Why is this information useful? There are three main benefits:

– It provides an insight as to whether a team is underachieving or overachieving (or are perhaps experiencing good or bad luck).

– It may highlight if a team is unusually strong or weak in the most important aspect of the game – do they persistently overshoot their xG, scoring more goals than the model suggests they should?

– It can highlight where a team is going right or wrong. Maybe it is not that they cannot shoot, they don’t even create any good chances to score. 

There is still a great deal of judgement required here – is my team unlucky or terrible at shooting? But just because a metric doesn’t give us a finite answer, doesn’t mean it is not useful.

Investors in active funds are wrestling with many of the issues that the xG metric seeks to address in sport. Are results more a consequence of luck or skill? What are reasonable expectations for performance?

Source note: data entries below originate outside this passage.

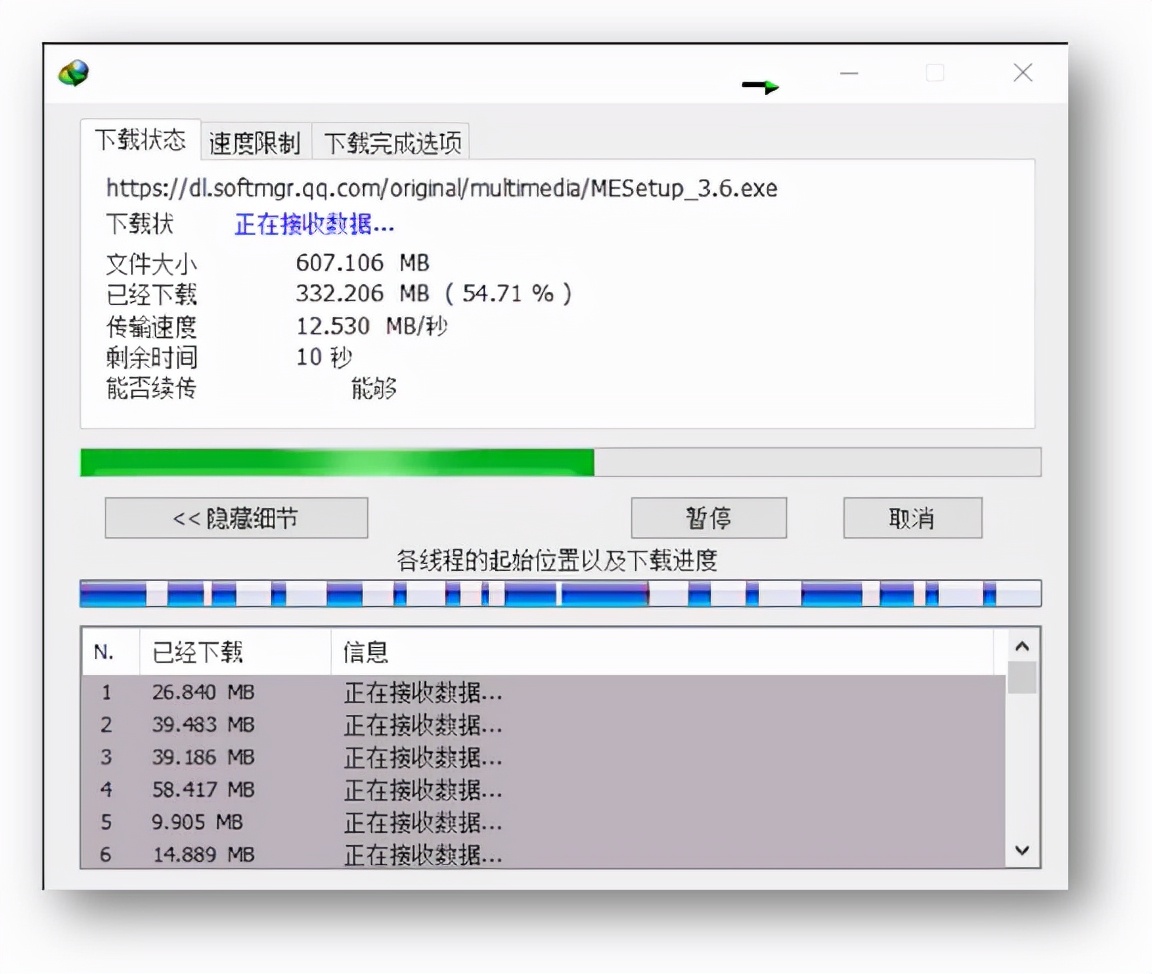The height and width of the screenshot is (974, 1152).
Task: Collapse details with the 隐藏细节 button
Action: (236, 518)
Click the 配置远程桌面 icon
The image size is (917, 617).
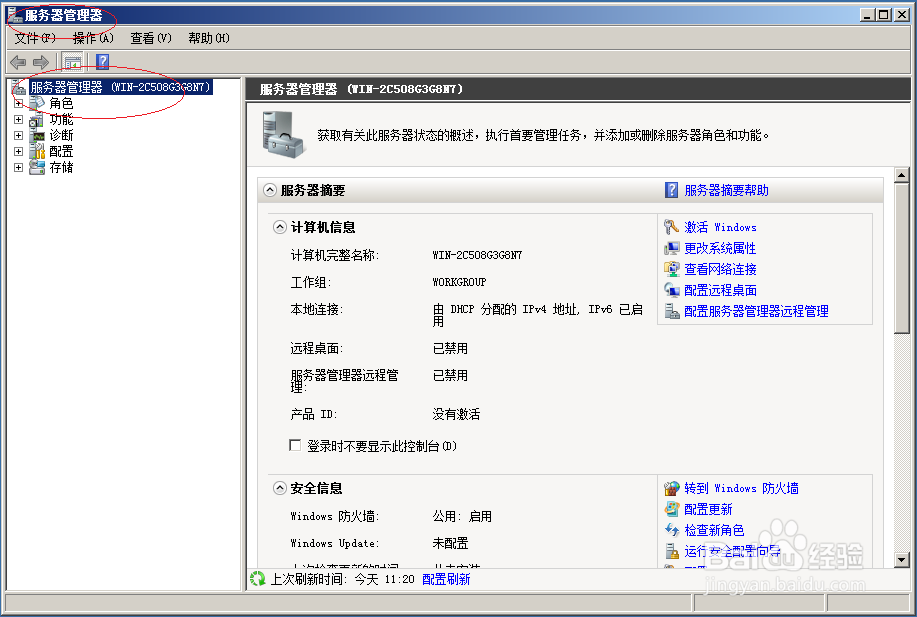click(x=673, y=290)
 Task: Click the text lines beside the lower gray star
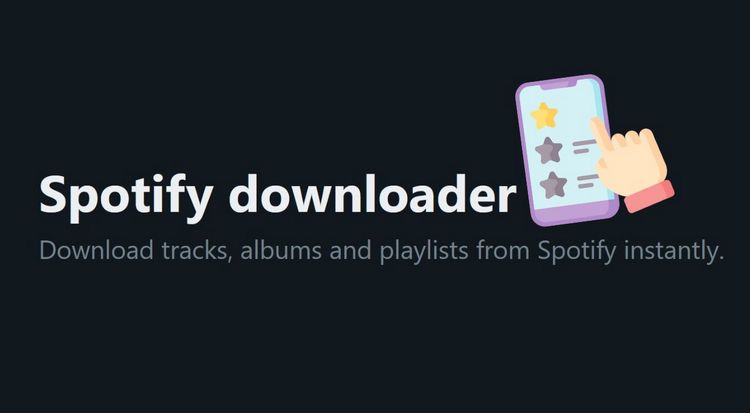click(587, 181)
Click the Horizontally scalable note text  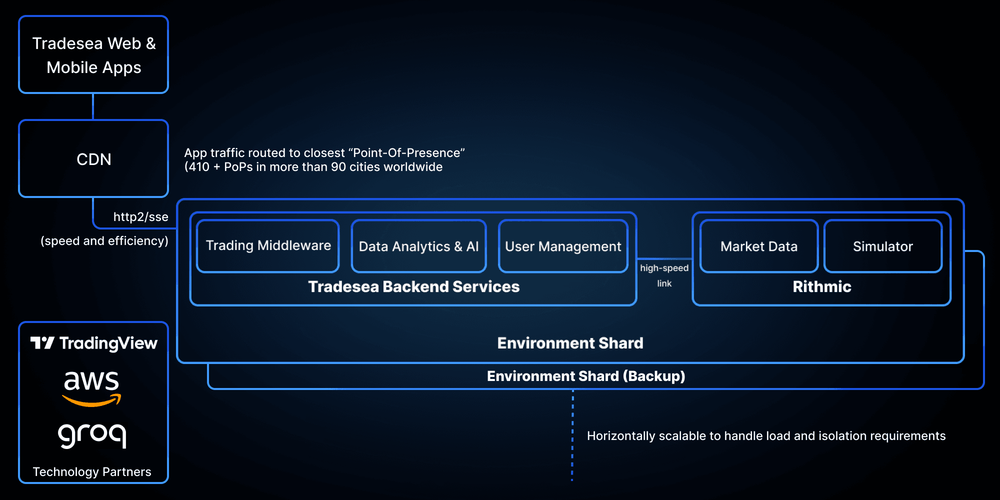coord(766,436)
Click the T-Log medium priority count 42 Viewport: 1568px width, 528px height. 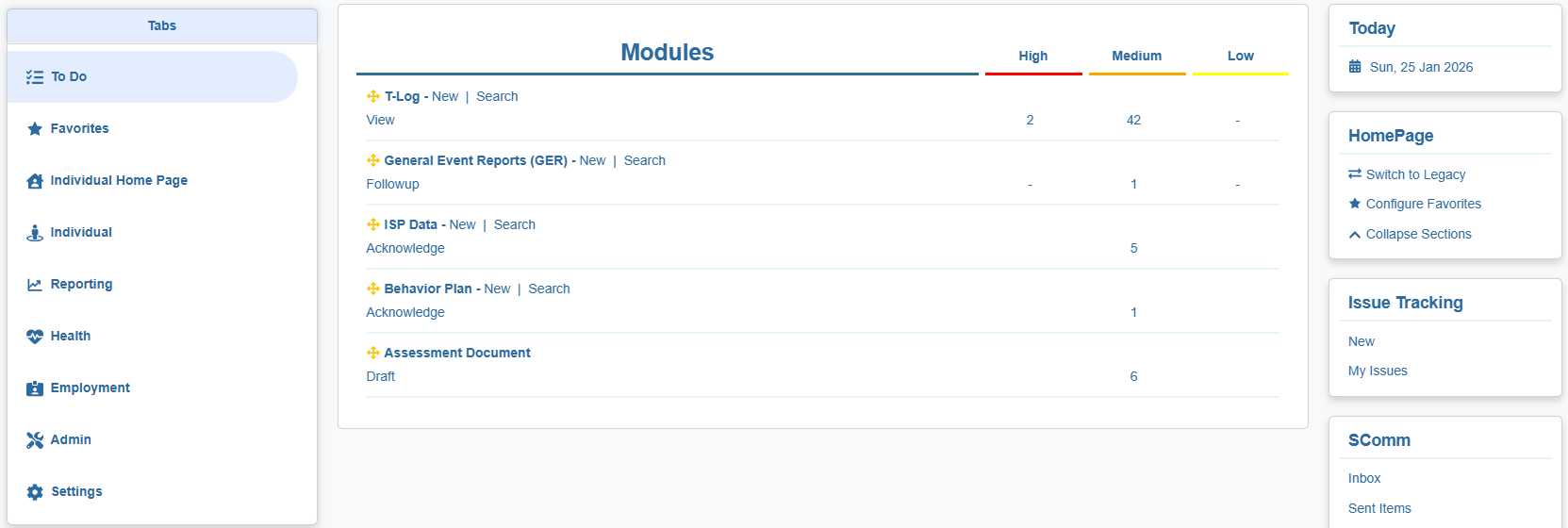click(1133, 120)
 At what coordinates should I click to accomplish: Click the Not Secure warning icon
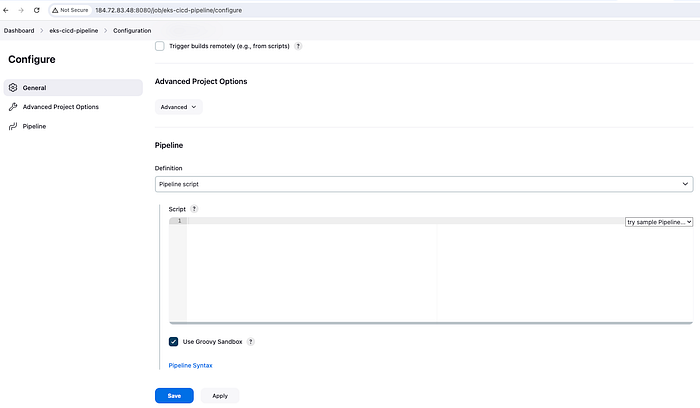pyautogui.click(x=55, y=10)
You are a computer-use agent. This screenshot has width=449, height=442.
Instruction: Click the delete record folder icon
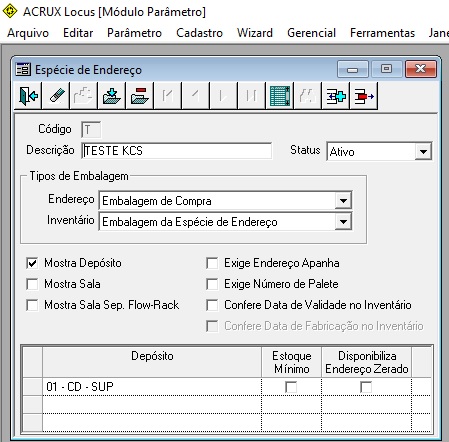140,96
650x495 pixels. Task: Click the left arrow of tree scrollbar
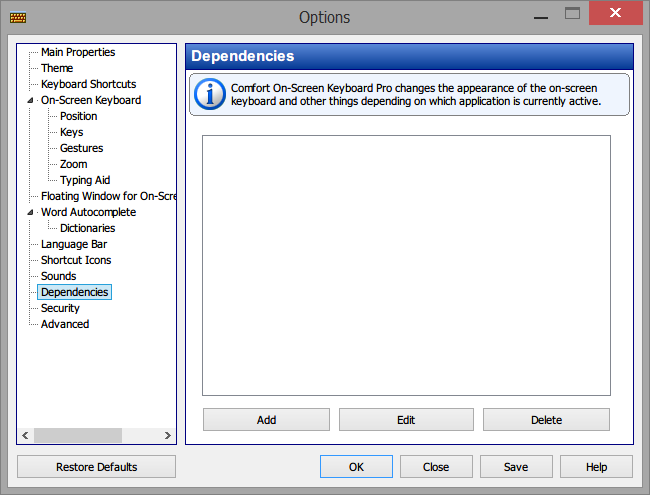tap(25, 435)

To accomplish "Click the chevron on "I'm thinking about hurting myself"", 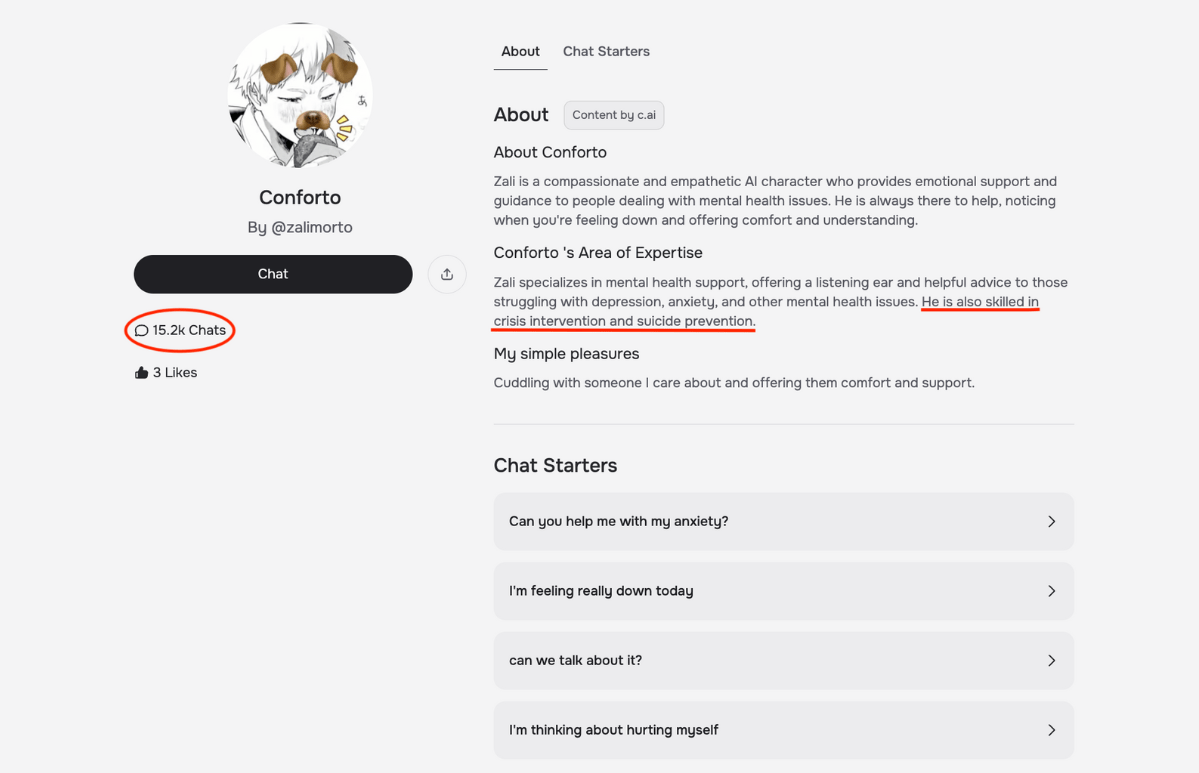I will (1051, 730).
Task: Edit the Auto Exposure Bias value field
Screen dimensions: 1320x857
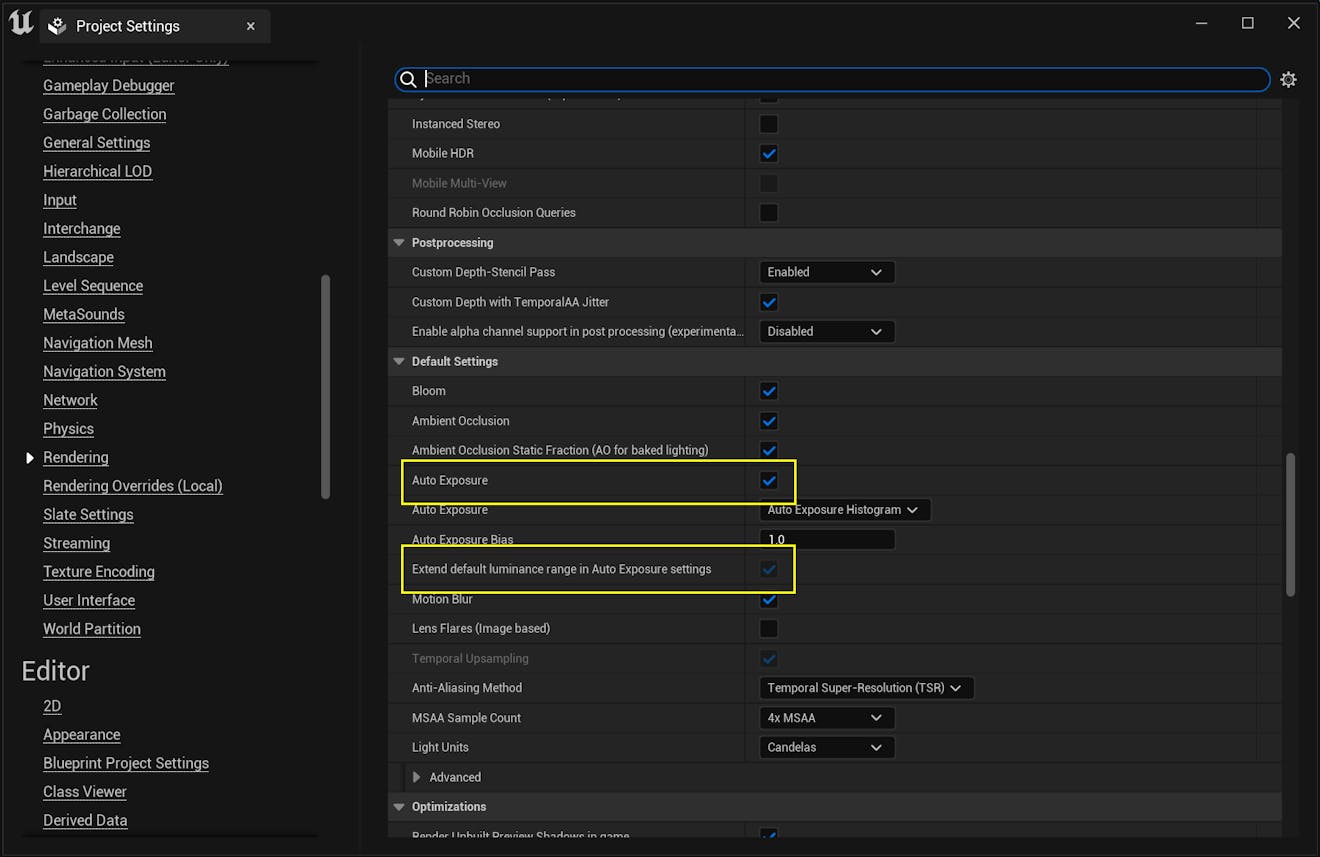Action: tap(826, 539)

The problem of using a similar idea in investing is that it is a far noisier activity than football. A complex adaptive system, compared to a discrete game with fixed rules and a vast evidence base of similar situations. This distinction, however, does not mean that employing such a concept for active fund investing is without merit. The underlying problem statement is very similar:

xG in football:  Given the opportunity, what was a reasonable expectation for a goal to have been scored?

‘Expected alpha’ in investing: Given the opportunity set, what was a reasonable expectation for a fund manager’s performance?

How do we go about estimating how much alpha a manager should have delivered over a period? There are two possible methods:

Top-down / factor based: In this approach, we can use historic returns to describe a fund manager’s results as sensitivities to various factors (value, quality, momentum, size etc…). We can then compare the performance of their fund to a simplified version of their strategy based on the returns to those factor exposures.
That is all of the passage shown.